Now, Ms. Biden’s Father’s Department of Justice, specifically the United States Attorney’s Office for the Southern District of New York, appears to be investigating the situation, claiming the diary was stolen. We don’t know if it was, but it begs the question: in what world is the alleged theft of a diary investigated by the President’s FBI and his Department of Justice? A diary! This federal investigation smacks of politics. Project Veritas never threatened or engaged in any illegal conduct.
Should the Southern District of New York try to take away our First Amendment rights to uncover and publish newsworthy stories without government intimidation, be assured, Project Veritas will not back down.
Nothing stops at Project Veritas.
Let me be clear. Our mission is to serve the public’s right to know by illuminating, revealing and exposing information others wish to hide for the wrong reasons. To quote Lord Acton, we believe everything kept secret degenerates. We don’t mislead or conceal. We investigate facts and potential newsworthy information. Sometimes, as was the case here, after we investigate, we decide to not publish a news story. Project Veritas will run from nothing, and we will hide from nothing. We exist for the very purpose of discovering and revealing the truth, in hope to make the world a more transparent place.

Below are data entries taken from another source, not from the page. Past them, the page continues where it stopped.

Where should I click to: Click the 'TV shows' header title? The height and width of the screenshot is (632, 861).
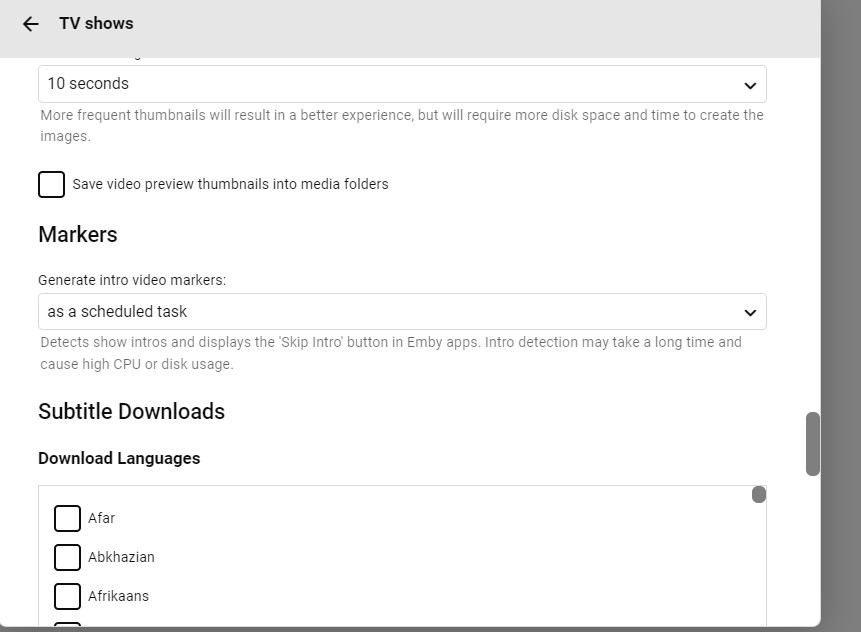[x=96, y=23]
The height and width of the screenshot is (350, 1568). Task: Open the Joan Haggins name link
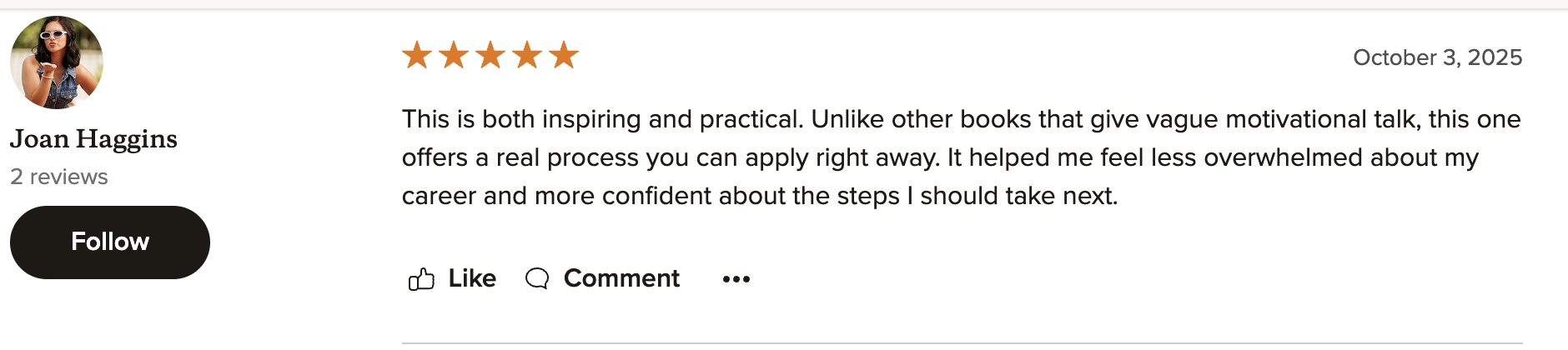(x=93, y=138)
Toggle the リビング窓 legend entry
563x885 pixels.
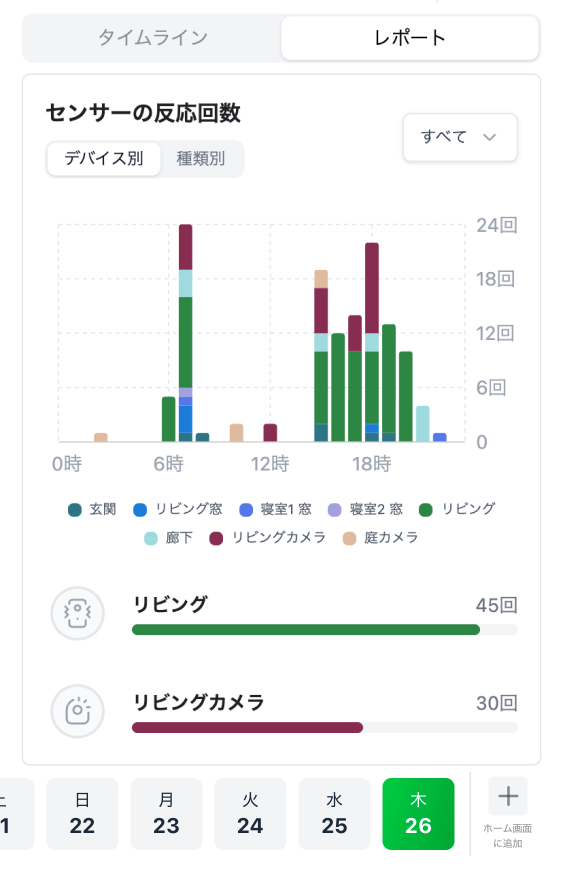pyautogui.click(x=177, y=510)

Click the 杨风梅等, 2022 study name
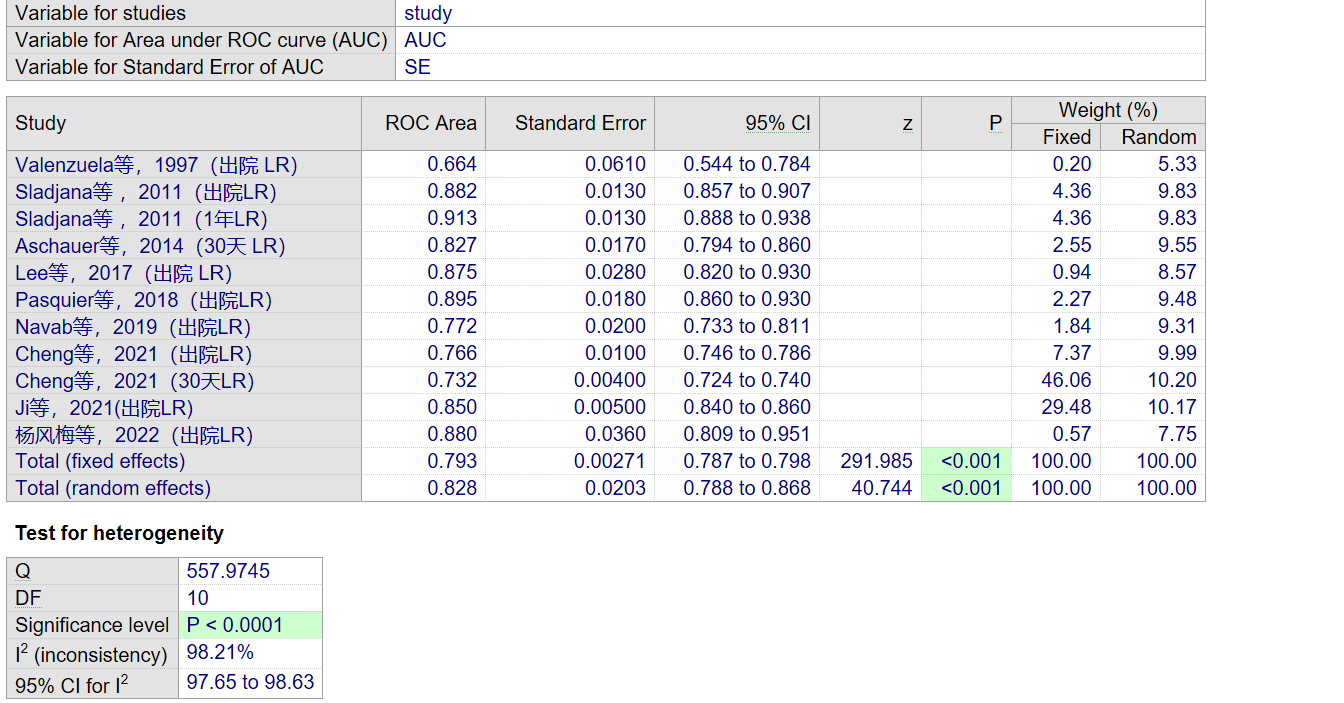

Now, this is not the first time we have been attacked and it will not be the last. We know why. We’ve investigated powerful people, and, in many ways, we are the tip of the spear, but we never break the law. Our rule is to act as if there are 12 jurors on our shoulders all the time. The truth will vindicate us.
When the FBI and the Southern District of New York seize reporter’s notebooks, it is not just an attack on Project Veritas. It is an attack on every American and our sacred right to free speech and a free press. The First Amendment is first for a reason: it guarantees all the other rights that follow, because it’s about accountability. Without accountability, freedom itself is an illusion.
So, the great question is: Is this an indicator in the direction that America is going?
We’ve gone far beyond the point of partisan politics in this country. They ask us to focus on our divisions. They don’t ask us to focus on the things which unite us. What unites us is so much more powerful than what divides us.
The First Amendment doesn’t just matter to people on one side. It matters to people on all sides.
That is why I’m calling on all Americans, and especially all journalists, to stand with us for the right to free speech, the free press, and to send a message that the politics of fear will not prevail in the United States of America.